В стремлении заткнуть рот несогласным и прикрыть завесой добрых намерений все пагубные последствия закона «Вперед, Республика» вынула из риторического загашника главный козырь — любовь. Даже министр Оливье Веран (Olivier Véran) отвечал противникам (в его голосе, кстати, не чувствовалось особой любви…), что «закон не несет в себе отбор и химеры, а взывает к любви, семье, родству, науке, здоровью». В такой обертке все проходит. Использование любви в качестве знамени призвано смягчить, ослепить и увлечь за собой всех тех, кто не видит, какая несправедливость творится от ее имени.
Но может ли любовь, даже искренняя, служить оправданием для всего? Любовь очень важна. Без нее все, что мы говорим и делаем, пусто. Тем не менее логика этого закона опирается на постулат о том, что существует всего одна ось, вокруг которой крутится все — взрослый. Взрослый и его ничем не ограниченные желания. Взрослый и его раздутая независимость. Взрослый с его правами и требованиями, число которых только растет. Взрослый и его все более сильное желание. Оно теперь настолько сильно, что может пережить нас самих, как утверждает депутат Турен с его отдающим новоязом определением посмертного искусственного оплодотворения, которое он надеется провести в новом чтении: «искусственное оплодотворение выжившей воли»… Как поэтично. Битва за биоэтику ведется в том числе на семантическом поле, где нужно менять смысл слов, чтобы изменить настрой. Он и другие прекрасно это поняли.

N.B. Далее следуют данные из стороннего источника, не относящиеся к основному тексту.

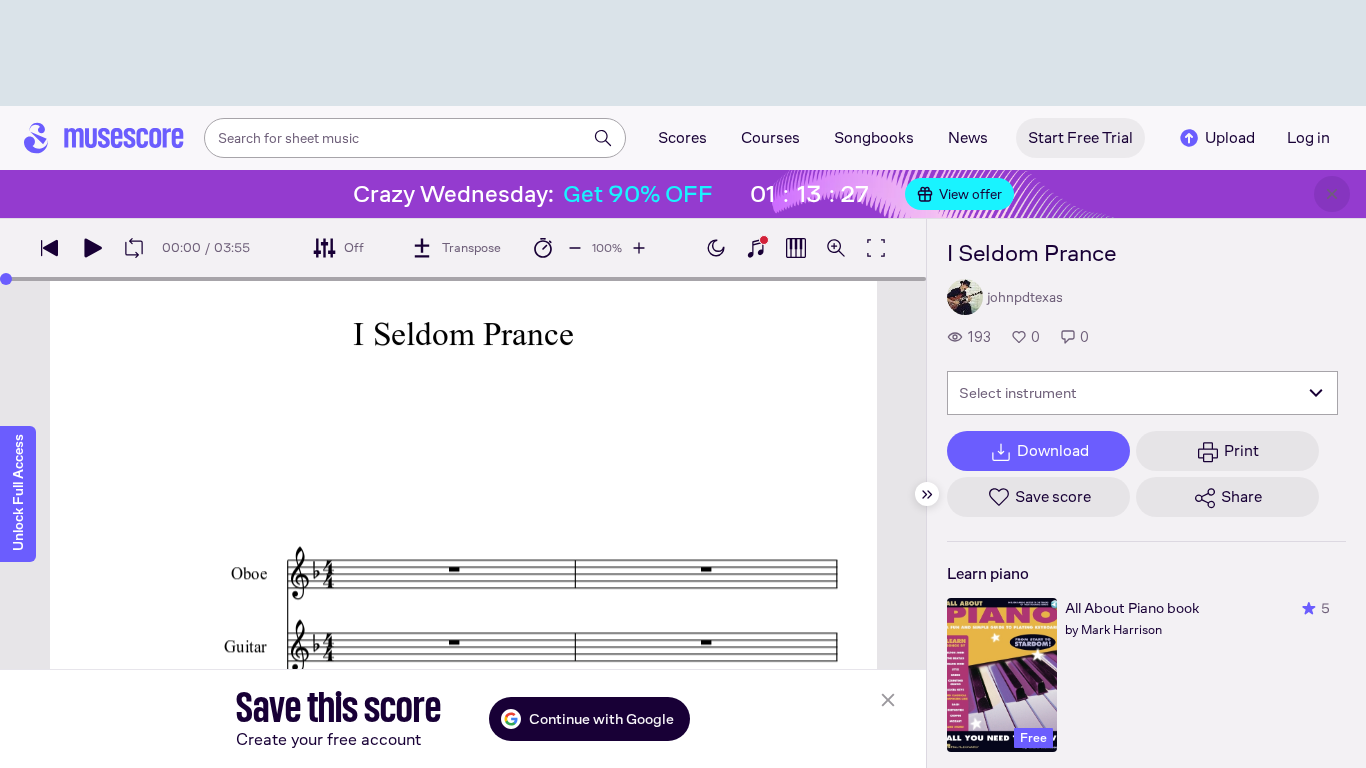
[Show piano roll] (796, 248)
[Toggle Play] (92, 248)
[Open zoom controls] (836, 248)
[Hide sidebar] (927, 494)
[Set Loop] (134, 248)
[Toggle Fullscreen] (876, 248)
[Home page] (104, 138)
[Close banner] (1332, 194)
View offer (970, 194)
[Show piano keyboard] (756, 248)
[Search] (603, 138)
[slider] (6, 279)
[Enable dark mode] (716, 248)
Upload (1230, 137)
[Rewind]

Никто не может предугадать, сколько любви получит ребенок в своей жизни вне зависимости от способа оплодотворения. Как бы то ни было, люди, вероятно, в полной мере не осознают влияние этих новых технологий на менталитет, общество и отношения в нем. Техника подталкивает нас к индивидуализации рождения, что только обостряет индивидуализм, от которого страдают наши так называемые современные общества. Ослабление регулирования научных исследований ведет к генетическим манипуляциям с человеческими эмбрионами, появлению искусственных гамет. В некоторых странах уже были рождены генетически модифицированные дети. Преимплантационная генетическая диагностика была вычеркнута из законопроекта, но технология с ее евгенистической логикой уже существует.
Если человек сводится к генетическому коду, биотехнологии получают невероятную власть: право принимать решение о жизни и смерти того, кто еще даже не успел родиться. И если мы потеряем личную и социальную чувствительность к появлению новой жизни, особенно при такой ее хрупкости, пострадают и другие формы общественных связей.
В целом, закон, полемика вокруг него и попытки расширить его указывают тем, кто готов увидеть, то, куда ведут нас технологии и рынок: коммерческое рождение, в котором становится все больше искусственного, а ребенок превращается в рассчитанный продукт, подвергается безжалостному отбору, чтобы получить право на жизнь.
Будет ли ребенку просто узнать, что он существует только потому, что получил право на жизнь при определенных условиях, после отбора, в результате генетического вмешательства и коммерческого договора?
Настоящая любовь означает скромность, осторожность, терпение, понимание того, что будет лучше для других, будущих поколений и окружающего мира. Она заставляет отказаться от личных желаний, вызывает стремление вести себя как служитель жизни, а не ее владелец. Настоящая любовь знает, что мы не просто даем жизнь ребенку, а отдаем ему свою.